Thursday, April 4, 2013

Too Nice

Recently, I have heard from several staff members:
photo credit: Chapendra via photopin cc


You are too nice when it comes to second-chances with students.


And perhaps, from their perspective, I am.  My deadline is the end of the term for my classes.  Until then, I will work with kids at their own pace.  And sometimes, a student gets behind a chapter or two.  There's lots of reasoning for this...illness, family issues, transfer to a new school, or apathy.  But it translates in the same way--a loss of hope.

So I respond.  It means I teach differently.  It DOES NOT mean that I don't teach.

All kids need relationships.  Some kids need logical consequences.  Having a backlog of work CAN be a logical consequence.  And I happen to believe that holding them accountable, meeting at McDonald's or Skyping online is just as logical as letting them off the hook by entering zeroes in the grade book.

Most of the students who have this behavior suffer from self-esteem issues. Until the learner realizes that learning comes from the inside, they will simply use my content presentation as a garbage-in-garbage-out memorization exercise.  First and foremost, I try to work on relationship with the kids, and a reassuring belief that they CAN do things. And that has made a difference for more than 95% of the students I have taught.

My students have to demonstrate competency in their knowledge through projects and reflection, which has been a building process for more than 15 years of my career.  I won't budge on that.  They have to do the work.  I remember that Einstein was considered an imbecile in grade school because he didn't do the work.  I notice that Bill Gates never finished college.

When a student gets behind, I meet with him or her. I talk to guidance. I call parents. I send the kid a message via social media.  But the underlying message, regardless of whether they choose to make up the material is:  #youmatter.    It's not simple.  It's not easy.  It requires a different time frame, and sometimes it means those kids stay after school to make up material they could have chosen to do during the industrially-scheduled time. It also allows me to be able to tell the student that this is not a chance that will always happen in her life, and that it should not be a repeated occurrence; sometimes, they have failed for so long that they don't realize this is a choice.

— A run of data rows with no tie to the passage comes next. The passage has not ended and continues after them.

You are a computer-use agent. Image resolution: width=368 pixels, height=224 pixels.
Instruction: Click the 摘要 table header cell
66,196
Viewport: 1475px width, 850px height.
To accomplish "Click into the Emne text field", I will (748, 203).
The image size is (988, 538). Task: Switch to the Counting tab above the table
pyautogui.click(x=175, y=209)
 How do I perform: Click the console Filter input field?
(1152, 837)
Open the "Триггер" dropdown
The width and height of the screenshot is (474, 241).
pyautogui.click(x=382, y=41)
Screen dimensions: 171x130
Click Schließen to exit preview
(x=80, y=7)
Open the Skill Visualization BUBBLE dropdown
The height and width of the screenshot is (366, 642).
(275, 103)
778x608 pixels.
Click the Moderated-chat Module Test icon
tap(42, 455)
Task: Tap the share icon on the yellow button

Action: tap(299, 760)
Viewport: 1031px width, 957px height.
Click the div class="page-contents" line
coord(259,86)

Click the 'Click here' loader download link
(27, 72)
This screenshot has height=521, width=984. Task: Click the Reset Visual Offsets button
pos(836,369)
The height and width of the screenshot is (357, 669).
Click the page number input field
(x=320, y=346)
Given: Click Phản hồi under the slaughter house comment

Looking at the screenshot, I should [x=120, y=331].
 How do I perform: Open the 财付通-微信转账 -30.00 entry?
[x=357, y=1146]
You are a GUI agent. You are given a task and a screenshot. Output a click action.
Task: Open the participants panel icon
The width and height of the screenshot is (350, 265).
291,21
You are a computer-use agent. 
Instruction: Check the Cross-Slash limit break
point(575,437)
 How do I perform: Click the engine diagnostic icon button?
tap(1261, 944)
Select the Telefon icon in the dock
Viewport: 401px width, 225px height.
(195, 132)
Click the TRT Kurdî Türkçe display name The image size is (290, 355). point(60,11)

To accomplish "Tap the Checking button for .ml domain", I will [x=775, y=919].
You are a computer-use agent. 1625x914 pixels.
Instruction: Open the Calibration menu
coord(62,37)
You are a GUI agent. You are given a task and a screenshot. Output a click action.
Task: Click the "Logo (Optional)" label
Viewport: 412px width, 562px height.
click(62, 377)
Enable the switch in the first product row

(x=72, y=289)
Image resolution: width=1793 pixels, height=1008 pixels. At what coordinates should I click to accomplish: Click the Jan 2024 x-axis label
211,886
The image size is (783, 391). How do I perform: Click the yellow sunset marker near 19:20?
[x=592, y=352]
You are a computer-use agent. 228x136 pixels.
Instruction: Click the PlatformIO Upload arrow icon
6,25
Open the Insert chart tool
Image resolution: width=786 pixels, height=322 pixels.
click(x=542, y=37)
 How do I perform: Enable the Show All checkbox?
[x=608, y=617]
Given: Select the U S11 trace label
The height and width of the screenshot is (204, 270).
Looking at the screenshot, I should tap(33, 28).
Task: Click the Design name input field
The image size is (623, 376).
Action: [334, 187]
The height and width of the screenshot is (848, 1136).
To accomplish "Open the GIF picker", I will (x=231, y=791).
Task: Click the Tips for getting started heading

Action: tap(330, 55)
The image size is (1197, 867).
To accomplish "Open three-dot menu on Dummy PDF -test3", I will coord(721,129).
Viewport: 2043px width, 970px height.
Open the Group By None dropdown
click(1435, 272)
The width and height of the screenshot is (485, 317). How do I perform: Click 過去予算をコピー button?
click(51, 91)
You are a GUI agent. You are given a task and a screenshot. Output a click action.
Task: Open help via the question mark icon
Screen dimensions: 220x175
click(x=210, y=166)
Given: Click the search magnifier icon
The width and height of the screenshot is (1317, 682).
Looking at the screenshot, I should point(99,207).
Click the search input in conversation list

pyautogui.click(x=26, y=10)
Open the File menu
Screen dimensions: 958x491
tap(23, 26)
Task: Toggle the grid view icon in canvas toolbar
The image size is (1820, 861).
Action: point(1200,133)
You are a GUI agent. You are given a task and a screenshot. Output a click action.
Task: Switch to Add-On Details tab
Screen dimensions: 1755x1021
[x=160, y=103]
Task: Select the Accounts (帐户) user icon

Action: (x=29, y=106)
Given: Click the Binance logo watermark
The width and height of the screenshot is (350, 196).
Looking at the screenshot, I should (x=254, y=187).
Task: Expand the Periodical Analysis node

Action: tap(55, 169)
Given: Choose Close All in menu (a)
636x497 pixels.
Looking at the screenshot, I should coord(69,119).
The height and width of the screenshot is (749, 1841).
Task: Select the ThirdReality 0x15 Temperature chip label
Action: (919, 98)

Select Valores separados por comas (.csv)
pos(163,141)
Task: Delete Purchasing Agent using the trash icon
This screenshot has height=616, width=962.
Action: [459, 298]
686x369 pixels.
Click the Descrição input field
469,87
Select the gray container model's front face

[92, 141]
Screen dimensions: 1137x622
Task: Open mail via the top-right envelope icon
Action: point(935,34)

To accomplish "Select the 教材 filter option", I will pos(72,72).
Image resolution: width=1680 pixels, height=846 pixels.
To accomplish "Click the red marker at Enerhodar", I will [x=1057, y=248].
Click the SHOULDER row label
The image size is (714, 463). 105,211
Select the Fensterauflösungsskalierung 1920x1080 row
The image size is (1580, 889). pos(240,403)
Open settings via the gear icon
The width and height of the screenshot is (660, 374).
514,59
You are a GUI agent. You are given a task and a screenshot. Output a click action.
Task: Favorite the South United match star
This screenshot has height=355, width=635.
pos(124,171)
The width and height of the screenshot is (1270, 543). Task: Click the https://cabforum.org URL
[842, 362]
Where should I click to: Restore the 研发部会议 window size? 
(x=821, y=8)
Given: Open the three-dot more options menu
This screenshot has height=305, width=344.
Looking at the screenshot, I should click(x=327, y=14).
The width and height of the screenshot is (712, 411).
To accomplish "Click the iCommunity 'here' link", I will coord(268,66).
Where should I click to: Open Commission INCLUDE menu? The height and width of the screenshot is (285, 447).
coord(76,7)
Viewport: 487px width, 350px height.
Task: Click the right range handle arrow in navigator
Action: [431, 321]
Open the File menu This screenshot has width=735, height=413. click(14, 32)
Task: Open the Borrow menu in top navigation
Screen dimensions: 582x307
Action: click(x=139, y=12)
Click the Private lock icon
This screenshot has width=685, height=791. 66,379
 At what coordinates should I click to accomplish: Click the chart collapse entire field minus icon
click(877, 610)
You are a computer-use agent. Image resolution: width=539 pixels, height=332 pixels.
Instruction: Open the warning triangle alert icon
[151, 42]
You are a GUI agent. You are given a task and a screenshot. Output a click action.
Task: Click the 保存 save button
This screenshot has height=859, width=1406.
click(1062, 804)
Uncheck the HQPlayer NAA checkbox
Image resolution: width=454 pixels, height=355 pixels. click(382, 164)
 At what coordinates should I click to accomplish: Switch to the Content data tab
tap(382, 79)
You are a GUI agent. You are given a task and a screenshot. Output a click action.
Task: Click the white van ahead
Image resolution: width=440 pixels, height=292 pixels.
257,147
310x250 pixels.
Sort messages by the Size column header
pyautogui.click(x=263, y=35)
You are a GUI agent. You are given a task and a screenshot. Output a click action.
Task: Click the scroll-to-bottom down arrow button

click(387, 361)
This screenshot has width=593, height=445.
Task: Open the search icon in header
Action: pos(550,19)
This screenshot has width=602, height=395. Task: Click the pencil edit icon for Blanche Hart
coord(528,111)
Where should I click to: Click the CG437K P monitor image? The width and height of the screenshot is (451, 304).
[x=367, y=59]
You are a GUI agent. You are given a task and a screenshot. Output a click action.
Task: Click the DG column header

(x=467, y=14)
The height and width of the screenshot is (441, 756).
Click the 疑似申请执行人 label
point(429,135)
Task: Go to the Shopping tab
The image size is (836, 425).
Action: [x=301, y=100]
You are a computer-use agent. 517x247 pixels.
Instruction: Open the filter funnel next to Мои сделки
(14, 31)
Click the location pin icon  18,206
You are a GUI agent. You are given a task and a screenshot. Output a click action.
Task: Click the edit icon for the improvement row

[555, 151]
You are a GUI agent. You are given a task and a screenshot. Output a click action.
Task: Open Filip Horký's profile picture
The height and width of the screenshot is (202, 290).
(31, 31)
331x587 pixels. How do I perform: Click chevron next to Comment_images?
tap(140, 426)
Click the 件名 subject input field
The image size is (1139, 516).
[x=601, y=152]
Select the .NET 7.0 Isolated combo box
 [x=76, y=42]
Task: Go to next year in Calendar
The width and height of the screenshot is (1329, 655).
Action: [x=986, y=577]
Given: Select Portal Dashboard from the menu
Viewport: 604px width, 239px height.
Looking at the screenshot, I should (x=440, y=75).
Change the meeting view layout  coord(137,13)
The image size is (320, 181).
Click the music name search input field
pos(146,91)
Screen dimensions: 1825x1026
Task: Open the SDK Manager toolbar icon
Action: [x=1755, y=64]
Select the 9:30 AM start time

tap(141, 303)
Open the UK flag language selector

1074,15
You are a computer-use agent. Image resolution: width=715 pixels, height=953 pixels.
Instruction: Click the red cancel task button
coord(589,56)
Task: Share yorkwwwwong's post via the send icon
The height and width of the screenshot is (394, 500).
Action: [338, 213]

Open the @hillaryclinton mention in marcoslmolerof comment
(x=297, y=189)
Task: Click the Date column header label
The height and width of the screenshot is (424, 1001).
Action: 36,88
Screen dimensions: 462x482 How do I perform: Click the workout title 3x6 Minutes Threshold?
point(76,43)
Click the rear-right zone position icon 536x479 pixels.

Regardless of the content knowledge, my hope is that students will walk out of the classroom with two main ideas:
  • problem-solving and critical thinking are necessary and possible
  • how you treat others matters
Let's have this conversation. If I can instill some self-belief, hope,  and intrinsic learning skills, I'll let someone else be the go-to person on rules and regulations and preparing students for punching a clock.  In the long run, I know we want productive employees.  But really, until those kids believe in themselves, is that even possible?



3 comments:

  1. Marcia,
    What you wrote about is being flexible, meeting students' needs and working on relationships with students for the purpose of student learning. You are NOT allowing the easy responses of "Didn't do the work, get a zero, not my problem." Your system creates more work and takes a lot more creativity to meet students at their current emotional status.

    Keep up the good work! Working with each student, one at a time, and treating them individually is what many adults also expect when they are in a learning environment! Although it is hard work, it is the right work!

    ReplyDelete
  2. Marcia,
    What you wrote about is being flexible, meeting students' needs and working on relationships with students for the purpose of student learning. You are NOT allowing the easy responses of "Didn't do the work, get a zero, not my problem." Your system creates more work and takes a lot more creativity to meet students at their current emotional status.

    Keep up the good work! Working with each student, one at a time, and treating them individually is what many adults also expect when they are in a learning environment! Although it is hard work, it is the right work!

    ReplyDelete
  3. If only more educators understood what you articulate here. I'm with you!